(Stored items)
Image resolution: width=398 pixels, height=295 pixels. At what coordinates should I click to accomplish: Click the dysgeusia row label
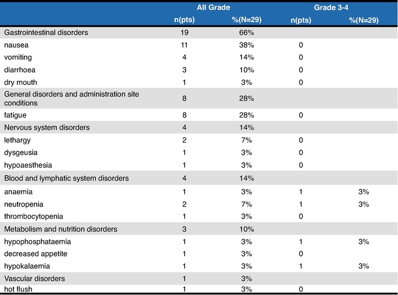pos(21,152)
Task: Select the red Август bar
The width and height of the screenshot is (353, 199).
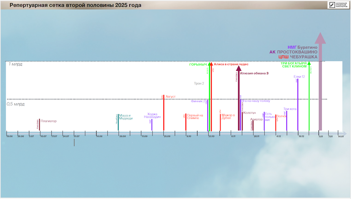Action: [163, 114]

**Aim of the exercise**. When copying the data above, repeat every word exactly and drop the pictures.

**Answer to this problem**.
Image resolution: width=398 pixels, height=295 pixels. At what coordinates should I click to accomplish: Click the dysgeusia row label
pos(21,152)
Task: Select the red Август bar
The width and height of the screenshot is (353, 199).
Action: [163, 114]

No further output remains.